The CMM, Gajendra Singh Nagar, heard Khosla in person, while Kohli, the complainant in the case, appeared through video-conferencing.
While Khosla demanded that the punishment be pronounced at the earliest before an open Court, he refused to comply with the requirement to file an affidavit certifying his assets and liabilities, taking cover under the right to privacy under Article 21 of the Constitution. As a result, police verification of the convict Rajiv Khosla’s assets and liabilities remained incomplete. The Victim Impact Report (VIR) also could not be filed in the court as a consequence.
Kohli argued that the convict, by refusing to file an affidavit, cannot take advantage of his wrong.

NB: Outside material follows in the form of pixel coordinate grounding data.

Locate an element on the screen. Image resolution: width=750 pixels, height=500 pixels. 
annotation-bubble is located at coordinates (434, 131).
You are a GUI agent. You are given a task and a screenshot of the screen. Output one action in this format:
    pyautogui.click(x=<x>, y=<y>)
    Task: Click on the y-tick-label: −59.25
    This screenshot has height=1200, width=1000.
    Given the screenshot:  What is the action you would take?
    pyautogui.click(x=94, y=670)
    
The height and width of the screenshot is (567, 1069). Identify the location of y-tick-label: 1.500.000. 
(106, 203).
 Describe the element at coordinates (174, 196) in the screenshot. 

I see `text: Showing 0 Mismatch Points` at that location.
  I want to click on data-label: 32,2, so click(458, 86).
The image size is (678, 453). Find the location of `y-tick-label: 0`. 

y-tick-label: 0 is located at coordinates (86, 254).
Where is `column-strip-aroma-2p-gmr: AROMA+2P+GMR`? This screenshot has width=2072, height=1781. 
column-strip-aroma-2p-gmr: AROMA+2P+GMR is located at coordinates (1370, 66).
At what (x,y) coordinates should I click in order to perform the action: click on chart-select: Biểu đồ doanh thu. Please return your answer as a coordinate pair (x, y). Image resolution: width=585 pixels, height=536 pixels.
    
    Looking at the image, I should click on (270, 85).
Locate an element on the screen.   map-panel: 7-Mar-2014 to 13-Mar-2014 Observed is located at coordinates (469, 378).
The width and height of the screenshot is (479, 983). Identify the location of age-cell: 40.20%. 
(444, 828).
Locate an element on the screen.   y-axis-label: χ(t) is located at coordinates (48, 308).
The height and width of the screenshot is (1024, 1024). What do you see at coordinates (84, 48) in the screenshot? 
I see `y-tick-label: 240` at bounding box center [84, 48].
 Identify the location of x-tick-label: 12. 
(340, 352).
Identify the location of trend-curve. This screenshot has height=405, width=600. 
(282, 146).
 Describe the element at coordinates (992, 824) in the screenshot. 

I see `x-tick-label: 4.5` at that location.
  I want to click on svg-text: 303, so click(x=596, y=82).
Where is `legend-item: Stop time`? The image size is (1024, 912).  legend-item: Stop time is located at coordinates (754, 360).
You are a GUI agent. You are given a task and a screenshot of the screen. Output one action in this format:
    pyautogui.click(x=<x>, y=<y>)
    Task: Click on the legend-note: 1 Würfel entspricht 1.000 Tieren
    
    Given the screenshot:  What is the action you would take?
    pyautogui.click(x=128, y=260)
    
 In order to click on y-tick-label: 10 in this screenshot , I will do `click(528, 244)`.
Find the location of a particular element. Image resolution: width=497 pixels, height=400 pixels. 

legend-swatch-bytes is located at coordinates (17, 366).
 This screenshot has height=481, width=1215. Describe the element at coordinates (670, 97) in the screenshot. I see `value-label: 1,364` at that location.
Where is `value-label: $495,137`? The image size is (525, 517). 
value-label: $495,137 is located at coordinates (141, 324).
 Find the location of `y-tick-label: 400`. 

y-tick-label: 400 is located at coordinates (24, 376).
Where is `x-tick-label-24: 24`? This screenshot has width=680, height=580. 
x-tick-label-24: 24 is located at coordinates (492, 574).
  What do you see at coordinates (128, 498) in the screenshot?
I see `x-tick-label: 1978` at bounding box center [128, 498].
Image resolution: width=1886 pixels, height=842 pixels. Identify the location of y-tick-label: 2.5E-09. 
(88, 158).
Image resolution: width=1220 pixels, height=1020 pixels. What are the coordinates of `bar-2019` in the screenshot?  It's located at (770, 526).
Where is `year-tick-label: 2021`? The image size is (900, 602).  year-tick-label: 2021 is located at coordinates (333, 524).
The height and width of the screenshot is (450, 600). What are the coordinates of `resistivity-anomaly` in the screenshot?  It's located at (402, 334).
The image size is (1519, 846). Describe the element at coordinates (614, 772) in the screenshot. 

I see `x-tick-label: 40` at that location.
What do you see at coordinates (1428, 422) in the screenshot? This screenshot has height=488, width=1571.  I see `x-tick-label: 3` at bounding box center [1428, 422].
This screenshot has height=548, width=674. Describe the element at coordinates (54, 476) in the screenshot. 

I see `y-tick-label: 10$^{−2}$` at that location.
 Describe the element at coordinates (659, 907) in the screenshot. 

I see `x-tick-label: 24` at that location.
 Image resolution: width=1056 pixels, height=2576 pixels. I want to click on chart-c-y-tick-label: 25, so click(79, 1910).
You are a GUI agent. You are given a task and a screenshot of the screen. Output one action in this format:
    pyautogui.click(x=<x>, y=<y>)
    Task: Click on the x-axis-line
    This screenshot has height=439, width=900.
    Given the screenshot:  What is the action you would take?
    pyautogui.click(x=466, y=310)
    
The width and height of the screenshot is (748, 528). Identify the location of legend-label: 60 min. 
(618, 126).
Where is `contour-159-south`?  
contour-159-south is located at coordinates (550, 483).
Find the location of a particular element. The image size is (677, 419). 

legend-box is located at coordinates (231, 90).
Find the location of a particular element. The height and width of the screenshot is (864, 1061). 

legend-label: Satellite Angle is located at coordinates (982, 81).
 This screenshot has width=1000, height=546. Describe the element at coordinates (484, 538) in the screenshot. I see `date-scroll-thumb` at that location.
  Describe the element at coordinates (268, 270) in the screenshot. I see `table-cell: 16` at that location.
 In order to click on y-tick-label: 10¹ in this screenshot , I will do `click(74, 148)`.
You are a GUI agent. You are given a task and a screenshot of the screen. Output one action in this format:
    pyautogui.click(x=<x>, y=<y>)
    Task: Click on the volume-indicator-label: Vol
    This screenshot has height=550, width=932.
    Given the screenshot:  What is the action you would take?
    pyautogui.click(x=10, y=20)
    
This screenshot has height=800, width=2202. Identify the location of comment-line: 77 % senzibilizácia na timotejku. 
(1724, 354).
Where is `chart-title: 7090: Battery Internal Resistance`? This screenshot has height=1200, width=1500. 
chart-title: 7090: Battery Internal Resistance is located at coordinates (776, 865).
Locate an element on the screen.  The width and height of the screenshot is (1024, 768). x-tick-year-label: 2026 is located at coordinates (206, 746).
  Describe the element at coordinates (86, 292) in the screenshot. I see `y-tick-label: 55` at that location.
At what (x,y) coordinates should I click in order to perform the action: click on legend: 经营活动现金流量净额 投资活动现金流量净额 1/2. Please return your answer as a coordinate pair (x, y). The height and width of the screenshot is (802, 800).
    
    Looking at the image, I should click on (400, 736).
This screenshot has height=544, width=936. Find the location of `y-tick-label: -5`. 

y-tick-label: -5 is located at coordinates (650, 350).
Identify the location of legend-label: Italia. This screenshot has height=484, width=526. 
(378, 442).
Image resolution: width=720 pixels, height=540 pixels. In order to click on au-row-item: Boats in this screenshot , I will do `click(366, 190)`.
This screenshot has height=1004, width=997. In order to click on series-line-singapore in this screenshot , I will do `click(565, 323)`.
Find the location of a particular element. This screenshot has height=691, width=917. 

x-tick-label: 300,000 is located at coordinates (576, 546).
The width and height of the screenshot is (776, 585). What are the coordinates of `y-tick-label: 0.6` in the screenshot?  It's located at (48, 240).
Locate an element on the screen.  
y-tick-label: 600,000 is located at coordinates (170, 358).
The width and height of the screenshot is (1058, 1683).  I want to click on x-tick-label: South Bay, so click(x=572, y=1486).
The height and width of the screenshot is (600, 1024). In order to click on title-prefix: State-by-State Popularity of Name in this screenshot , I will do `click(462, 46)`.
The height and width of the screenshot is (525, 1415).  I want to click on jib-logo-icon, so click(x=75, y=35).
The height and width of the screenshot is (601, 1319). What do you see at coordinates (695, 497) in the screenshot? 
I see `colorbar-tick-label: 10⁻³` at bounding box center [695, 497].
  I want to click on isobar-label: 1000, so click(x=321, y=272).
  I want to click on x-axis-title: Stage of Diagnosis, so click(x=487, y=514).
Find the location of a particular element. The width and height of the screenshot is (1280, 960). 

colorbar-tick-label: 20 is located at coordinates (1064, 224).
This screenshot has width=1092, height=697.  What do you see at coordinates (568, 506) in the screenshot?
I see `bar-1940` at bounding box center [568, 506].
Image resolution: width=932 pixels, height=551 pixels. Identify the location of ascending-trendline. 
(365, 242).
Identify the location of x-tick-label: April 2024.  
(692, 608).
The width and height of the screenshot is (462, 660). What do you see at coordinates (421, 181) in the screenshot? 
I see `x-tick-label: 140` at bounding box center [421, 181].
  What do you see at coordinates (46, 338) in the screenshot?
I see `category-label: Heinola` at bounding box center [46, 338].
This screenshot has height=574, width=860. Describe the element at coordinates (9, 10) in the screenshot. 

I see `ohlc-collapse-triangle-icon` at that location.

Kohli has submitted her written submissions on sentencing.
VIR is used for assessing compensation payable to the victim and also for determining the financial capability of the accused persons. The Delhi State Legal Services Authority (DSLSA) has to submit the VIR to the court before sentencing is to take place. In the absence of the report from the DSLSA, the court had to adjourn the delivery of the sentencing order today. After the DSLSA receives the affidavit from the convict indicating his financial capability to pay the compensation, the Sub-Divisional Magistrate has to submit VIR on the basis of additional material and information collected.
The complainant contended that maximum punishment should be ordered in the matter. The complainant refused any monetary compensation and she argued that no amount of compensation could make up for the harassment that she has faced for so many years. Khosla argued with aggression and threatened the Court that he would not leave without an order in an open court.
As the sloganeering, laughter and comments by advocates who stood in support of Khosla increased, the judge asked one of them, “Are you Mr Khosla’s Counsel?” To this, many advocates screamed out ” We all are!” and began raising their hands and saying “I am.” One advocate shouted from the crowd, “Injustice to one advocate is injustice to every advocate.” Advocates stood up on their seats and tables while they kept shouting such that nothing was audible in the din.